Última mensagem
Contemplar a moção do mundo em minutos entorpecidos por pensamentos ocos, fora esta uma maneira infalível de escapar da realidade e abrigar minhas preocupações na imagem de ti desenhada com os resquícios das intocadas lembranças. Sei de cor as proporções das linhas em seu rosto, o mapa inteiro das sardas e olheiras, precisamente a ilusão óptica lançada ao fitar ininterruptamente o oceano de suas pupilas.
Pois te esquecer já é fora de questão, um caso perdido. Do sorriso involuntário ao recordar as mínimas expressões até a familiar, distinguível voz me alcançando entre as nuances sonoras até da vez em que o céu se manifestou de acordo com a intensidade de sua natureza, uma força irrepreensível, trovoada por dias seguidos e recompensada com uma disposição ensolarada radiando sobre a lividez de minha pele.

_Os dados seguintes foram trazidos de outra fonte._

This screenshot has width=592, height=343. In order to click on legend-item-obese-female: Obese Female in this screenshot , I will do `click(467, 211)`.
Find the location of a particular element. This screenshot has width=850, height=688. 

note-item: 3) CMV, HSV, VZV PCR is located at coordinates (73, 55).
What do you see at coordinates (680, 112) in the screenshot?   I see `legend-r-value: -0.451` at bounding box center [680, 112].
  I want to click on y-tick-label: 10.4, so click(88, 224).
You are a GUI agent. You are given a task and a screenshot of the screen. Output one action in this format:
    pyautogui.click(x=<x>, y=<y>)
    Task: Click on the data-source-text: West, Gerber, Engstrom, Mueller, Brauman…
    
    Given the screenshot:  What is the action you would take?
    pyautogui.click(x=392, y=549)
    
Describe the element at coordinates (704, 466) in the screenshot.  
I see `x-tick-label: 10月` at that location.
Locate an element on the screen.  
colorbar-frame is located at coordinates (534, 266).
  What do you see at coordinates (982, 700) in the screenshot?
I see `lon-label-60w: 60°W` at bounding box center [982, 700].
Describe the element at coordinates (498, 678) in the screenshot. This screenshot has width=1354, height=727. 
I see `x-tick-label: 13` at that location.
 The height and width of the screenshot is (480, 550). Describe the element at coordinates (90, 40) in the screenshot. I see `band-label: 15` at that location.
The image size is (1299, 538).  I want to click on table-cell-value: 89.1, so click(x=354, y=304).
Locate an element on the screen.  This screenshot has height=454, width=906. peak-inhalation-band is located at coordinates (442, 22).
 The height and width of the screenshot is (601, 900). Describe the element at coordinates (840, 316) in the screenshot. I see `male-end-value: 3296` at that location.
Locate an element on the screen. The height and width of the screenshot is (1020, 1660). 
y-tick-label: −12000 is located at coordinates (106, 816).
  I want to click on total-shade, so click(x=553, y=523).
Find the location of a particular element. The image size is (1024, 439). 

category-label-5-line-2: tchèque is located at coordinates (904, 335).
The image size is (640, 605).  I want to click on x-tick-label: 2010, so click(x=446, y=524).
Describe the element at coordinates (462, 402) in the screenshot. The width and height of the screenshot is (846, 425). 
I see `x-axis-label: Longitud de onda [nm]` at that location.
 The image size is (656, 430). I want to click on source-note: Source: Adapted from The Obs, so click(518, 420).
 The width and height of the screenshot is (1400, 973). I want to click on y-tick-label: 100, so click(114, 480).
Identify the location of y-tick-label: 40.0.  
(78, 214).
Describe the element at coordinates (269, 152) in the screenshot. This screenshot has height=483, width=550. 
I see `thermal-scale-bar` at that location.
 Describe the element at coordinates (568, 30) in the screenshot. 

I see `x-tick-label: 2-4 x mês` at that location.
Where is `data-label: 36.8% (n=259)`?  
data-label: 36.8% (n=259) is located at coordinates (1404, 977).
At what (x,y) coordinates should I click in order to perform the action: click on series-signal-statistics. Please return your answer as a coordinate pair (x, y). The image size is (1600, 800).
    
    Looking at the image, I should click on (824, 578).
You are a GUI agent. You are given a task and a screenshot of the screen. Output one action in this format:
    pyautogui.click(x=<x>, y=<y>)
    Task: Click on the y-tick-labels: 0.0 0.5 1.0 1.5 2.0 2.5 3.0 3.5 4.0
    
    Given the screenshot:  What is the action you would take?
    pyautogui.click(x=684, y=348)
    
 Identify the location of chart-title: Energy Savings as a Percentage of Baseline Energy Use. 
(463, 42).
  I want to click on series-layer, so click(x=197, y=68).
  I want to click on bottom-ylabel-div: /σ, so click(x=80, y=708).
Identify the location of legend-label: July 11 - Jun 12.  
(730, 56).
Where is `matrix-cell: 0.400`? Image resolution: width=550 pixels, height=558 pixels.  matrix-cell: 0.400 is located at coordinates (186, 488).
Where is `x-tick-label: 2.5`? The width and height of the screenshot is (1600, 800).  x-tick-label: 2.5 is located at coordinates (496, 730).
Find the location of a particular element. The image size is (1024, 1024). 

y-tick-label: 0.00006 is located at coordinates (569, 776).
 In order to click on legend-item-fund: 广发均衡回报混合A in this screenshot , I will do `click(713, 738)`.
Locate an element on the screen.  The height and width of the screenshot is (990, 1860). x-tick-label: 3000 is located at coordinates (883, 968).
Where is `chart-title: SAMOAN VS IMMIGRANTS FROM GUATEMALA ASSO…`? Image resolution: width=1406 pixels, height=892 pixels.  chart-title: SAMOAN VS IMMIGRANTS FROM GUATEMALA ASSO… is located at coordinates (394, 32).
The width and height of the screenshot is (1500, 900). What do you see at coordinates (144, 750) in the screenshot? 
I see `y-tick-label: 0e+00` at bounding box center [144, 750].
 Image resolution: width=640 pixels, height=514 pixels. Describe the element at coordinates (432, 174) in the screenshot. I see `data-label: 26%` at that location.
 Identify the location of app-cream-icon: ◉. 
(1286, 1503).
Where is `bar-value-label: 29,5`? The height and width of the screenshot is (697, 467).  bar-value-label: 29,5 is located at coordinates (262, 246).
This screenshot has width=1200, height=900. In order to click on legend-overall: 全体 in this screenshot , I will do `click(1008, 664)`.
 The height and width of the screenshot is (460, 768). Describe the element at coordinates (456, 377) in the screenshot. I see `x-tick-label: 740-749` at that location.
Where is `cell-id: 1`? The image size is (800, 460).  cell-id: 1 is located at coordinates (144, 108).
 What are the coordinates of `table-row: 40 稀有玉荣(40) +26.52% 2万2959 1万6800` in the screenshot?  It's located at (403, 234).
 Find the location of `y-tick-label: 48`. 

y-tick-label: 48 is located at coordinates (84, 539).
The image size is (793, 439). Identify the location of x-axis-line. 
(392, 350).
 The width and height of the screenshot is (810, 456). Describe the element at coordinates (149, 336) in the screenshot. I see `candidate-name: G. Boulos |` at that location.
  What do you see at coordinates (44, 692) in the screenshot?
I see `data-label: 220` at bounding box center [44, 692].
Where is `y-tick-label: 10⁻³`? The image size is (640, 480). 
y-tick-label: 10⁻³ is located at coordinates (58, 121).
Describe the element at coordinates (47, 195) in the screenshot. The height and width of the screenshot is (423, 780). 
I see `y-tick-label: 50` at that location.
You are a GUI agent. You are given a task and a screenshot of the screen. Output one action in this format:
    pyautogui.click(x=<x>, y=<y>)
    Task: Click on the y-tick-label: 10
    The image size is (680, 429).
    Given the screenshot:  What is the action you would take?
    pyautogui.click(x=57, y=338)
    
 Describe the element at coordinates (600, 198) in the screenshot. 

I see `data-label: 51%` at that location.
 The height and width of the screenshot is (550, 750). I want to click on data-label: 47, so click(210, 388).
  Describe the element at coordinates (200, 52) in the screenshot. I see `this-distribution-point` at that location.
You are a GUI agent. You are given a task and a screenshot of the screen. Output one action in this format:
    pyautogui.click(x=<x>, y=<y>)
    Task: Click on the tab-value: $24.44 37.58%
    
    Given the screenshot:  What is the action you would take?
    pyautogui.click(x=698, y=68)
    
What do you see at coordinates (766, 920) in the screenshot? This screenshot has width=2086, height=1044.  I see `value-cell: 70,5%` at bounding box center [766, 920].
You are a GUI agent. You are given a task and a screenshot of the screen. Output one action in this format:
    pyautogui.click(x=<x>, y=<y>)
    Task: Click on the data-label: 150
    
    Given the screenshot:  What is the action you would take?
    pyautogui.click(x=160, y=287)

Mirando a agora cadeira desocupada, o quintal desprovido de seu senso maternal para as plantas recém-nascidas e flores preferidas, páginas não mais preenchidas com os versos que arquivariam sua existência em mais uma tarde em que você vivera o pináculo de seu ser, as roupas ainda mantidas na mesma gaveta do armário, conservadas as manchas e aromas.
Beirando no medo inevitável de que o significado deixa de ser sobre querer, mas sim precisar mais que nunca. Precisar saber se minhas palavras surtiriam efeito, se a possibilidade de um reencontro é uma ilusão perdida numa miríade de mentiras confortantes, se há algo além no tempo que lhe fora abandonado ou é apenas um fardo repassado aos que ficaram.
Tendo a certeza de que sua estadia fora efêmera, irreplicável e inesquecível. Consumindo os momentos restantes num desmoronar orquestrado das consequências que esculpiram a monumental perda diante dos nossos olhos. Colhendo-se aqui um luto interminável, cercado pelas coisas que o afastam de oblívio e negam meu livramento. Escritas as confissões em ordem de importância no espaço restante do epitáfio, a última mensagem a qual não pude te presentear quando você estava mais perto do que jamais estará novamente.